Silver Fern Farms returned to profit last year as a capital injection from China's Shanghai Maling trimmed the meat processor's finance costs and global beef prices rebounded, although its cooperative shareholder posted a loss from the new structure.
The Dunedin-based company reported a profit of $15.4 million in calendar 2017, turning around a loss of $30.6 million a year earlier, with sales rising to $2.2 billion from $2.15 billion in 2016, it said in a statement. Earnings before interest, tax, depreciation, amortisation and abnormal charges climbed 59 percent to $50.9 million.
The bottom line was hit by a $10.2 million charge on the closure of the Ashburton processing plant last year, offset by finance costs of just $3.3 million compared to $14.8 million a year earlier.
"We are pleased to see an improved result," said Rob Hewett, chair of the cooperative, which owns 50 percent of the meat company. "This was achieved on similar levels of throughput, and reflected improved in-market conditions for sheep and venison, as well as a reduction in overhead costs following plant closures and management's ongoing focus on improving efficiencies."
The country's biggest meat processor courted controversy in bringing Shanghai Maling on as a joint shareholder with the cooperative in late 2016, attracting opposition from the New Zealand First party which has since joined the ranks of government. The funds were used to repay debt, removing the threat of Silver Ferns' banking syndicate withdrawing support.

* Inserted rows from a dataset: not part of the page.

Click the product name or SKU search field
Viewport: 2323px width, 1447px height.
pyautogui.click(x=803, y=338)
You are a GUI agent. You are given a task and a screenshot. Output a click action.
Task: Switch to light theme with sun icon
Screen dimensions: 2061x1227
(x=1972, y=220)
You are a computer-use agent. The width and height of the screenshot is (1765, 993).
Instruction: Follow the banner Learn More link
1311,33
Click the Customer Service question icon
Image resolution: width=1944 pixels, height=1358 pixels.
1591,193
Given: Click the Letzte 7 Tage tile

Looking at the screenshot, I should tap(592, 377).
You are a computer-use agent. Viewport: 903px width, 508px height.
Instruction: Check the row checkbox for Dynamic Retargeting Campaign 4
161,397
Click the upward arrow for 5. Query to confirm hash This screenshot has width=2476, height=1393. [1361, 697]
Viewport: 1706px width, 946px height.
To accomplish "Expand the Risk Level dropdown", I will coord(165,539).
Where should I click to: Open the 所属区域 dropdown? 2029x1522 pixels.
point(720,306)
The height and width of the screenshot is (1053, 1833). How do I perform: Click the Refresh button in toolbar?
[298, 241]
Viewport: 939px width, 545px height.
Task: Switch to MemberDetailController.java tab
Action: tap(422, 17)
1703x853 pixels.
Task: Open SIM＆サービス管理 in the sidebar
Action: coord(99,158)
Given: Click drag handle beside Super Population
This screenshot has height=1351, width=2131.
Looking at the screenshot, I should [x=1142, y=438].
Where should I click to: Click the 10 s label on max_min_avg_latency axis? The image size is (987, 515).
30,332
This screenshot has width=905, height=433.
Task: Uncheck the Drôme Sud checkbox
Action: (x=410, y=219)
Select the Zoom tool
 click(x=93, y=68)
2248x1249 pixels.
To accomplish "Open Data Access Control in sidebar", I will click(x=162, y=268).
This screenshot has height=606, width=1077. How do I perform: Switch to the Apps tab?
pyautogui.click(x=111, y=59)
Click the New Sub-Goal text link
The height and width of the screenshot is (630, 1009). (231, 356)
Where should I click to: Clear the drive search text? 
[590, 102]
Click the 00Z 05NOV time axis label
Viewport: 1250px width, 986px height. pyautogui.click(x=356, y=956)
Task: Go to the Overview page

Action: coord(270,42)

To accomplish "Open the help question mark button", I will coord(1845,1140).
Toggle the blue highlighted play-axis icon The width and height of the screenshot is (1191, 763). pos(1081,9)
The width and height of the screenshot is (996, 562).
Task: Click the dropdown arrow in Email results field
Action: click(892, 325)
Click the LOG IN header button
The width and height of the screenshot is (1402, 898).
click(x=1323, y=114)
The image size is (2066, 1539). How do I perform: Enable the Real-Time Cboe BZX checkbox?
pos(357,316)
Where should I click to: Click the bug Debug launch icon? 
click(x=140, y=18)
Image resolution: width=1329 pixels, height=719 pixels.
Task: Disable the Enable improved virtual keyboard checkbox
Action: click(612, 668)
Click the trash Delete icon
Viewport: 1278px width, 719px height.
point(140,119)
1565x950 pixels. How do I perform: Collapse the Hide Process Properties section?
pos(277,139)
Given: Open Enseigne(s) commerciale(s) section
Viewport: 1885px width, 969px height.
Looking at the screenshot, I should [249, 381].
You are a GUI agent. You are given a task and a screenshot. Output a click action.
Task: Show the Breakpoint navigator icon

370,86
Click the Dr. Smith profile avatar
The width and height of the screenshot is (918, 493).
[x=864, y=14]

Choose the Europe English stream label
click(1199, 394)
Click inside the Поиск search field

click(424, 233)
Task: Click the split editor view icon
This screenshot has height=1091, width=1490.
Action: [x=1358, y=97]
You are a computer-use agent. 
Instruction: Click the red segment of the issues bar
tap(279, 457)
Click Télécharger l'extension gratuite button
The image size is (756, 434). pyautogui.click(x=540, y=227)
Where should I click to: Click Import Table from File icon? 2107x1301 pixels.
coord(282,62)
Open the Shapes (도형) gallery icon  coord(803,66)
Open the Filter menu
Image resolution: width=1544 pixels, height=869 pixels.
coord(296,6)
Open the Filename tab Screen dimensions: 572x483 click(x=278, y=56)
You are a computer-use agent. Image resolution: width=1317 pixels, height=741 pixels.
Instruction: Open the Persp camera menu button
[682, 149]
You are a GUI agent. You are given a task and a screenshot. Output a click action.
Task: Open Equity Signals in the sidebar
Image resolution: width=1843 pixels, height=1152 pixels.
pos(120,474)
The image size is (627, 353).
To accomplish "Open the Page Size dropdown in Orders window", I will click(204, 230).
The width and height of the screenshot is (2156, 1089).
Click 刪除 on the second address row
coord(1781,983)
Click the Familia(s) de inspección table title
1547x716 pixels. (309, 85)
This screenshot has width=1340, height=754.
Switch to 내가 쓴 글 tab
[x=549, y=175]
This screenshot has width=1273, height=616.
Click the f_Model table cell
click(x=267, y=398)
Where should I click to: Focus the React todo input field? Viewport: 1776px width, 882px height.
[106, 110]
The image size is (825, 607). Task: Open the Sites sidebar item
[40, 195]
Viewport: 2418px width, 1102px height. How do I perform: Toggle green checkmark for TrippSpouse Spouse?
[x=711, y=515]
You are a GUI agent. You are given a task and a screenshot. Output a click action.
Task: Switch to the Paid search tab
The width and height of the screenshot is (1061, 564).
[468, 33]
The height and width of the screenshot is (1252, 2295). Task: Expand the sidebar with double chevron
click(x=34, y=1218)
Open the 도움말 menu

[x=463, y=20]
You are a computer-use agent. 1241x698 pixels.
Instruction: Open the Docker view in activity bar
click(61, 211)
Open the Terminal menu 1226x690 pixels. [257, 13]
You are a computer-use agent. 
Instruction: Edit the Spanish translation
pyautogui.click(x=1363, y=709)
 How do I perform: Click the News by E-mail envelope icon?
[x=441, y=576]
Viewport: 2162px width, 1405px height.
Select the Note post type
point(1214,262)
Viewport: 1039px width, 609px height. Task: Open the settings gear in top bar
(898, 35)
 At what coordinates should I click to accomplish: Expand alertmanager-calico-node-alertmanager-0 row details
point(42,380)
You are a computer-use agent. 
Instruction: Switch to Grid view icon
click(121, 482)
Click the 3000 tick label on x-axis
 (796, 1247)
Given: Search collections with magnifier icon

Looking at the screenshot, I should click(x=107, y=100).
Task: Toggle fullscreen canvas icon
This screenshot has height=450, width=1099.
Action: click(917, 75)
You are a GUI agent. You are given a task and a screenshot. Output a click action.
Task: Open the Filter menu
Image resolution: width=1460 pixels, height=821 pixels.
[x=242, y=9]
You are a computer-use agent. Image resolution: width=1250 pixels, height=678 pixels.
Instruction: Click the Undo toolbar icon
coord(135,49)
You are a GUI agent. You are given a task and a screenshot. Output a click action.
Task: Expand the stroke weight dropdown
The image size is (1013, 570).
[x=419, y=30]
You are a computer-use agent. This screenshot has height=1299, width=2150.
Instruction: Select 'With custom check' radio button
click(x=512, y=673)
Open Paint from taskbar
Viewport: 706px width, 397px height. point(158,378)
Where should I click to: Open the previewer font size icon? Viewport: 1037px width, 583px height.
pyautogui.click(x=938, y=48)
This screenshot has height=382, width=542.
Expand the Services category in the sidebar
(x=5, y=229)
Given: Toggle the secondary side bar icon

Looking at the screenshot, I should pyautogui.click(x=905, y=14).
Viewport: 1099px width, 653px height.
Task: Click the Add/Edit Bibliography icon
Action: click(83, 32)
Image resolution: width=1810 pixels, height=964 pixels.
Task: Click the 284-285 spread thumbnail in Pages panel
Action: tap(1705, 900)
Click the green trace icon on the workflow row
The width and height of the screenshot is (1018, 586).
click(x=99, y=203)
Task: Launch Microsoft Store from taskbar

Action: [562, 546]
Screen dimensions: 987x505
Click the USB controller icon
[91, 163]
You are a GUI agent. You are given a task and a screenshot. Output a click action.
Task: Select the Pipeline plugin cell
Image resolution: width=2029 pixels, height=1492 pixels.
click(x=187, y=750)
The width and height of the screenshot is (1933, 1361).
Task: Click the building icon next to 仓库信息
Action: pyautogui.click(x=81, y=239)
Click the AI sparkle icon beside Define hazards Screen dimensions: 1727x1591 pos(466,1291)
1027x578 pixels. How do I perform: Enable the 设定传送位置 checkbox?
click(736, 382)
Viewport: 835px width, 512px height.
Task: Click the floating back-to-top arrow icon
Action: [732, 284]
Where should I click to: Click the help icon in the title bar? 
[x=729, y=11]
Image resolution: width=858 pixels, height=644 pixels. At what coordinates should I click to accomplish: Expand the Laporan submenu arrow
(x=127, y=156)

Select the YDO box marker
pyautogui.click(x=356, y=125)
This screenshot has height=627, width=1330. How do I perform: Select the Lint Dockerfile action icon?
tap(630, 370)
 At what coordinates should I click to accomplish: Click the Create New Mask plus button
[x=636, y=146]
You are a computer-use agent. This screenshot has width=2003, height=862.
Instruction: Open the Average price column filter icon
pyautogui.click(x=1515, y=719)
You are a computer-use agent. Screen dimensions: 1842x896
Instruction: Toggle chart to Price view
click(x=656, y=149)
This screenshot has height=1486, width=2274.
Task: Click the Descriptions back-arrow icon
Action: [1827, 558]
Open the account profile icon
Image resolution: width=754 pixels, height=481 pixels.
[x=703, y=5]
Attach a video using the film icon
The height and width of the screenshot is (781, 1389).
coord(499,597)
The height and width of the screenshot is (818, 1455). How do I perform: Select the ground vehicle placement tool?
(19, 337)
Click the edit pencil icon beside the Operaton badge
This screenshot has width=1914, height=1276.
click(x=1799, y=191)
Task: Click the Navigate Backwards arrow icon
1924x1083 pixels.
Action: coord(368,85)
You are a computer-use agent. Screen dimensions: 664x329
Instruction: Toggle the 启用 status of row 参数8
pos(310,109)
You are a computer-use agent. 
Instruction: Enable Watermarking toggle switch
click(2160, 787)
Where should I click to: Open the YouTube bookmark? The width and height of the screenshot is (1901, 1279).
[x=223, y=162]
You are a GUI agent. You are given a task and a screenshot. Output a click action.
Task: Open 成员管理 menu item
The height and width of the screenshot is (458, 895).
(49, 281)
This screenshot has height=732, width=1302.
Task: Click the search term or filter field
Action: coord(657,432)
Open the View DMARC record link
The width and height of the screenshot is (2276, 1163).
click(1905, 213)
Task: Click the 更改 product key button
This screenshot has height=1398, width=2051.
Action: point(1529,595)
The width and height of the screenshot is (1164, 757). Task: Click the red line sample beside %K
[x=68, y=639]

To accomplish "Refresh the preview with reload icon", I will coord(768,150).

That change in capital structure weighed on the Silver Fern Farms Cooperative's bottom line as the meat processor's shareholder changed its balance date to a December year-end, and diluted its holding of Silver Fern Farms Ltd to a half-stake. The cooperative reported a loss of $5.6 million in the 15 months ended Dec. 31.
The meat processor paid a dividend of $12 million to its shareholders, $6 million to Shanghai Maling and $6 million to Silver Fern Farms Cooperative, representing 2.8 cents per ordinary and rebate share, and a patronage reward of 2.9 cents per share for qualifying shareholder suppliers.
Hewett said the cooperative is confident the shareholder supplier benefits programme will build long-term value in the meat processor, with about 60 percent of livestock processed supplied by members of the cooperative.
"By providing additional value to shareholders who are suppliers we believe we will, over time, create more loyalty from our suppliers which will, in turn, contribute to increasing consistency and volume of livestock supply," he said. "We believe helping improve the long-term profitability of Silver Fern Farms Ltd (our single investment) will be to the benefit of all cooperative shareholders."
The company's annual report will be available on April 4 ahead of the annual meeting in Dunedin on April 18.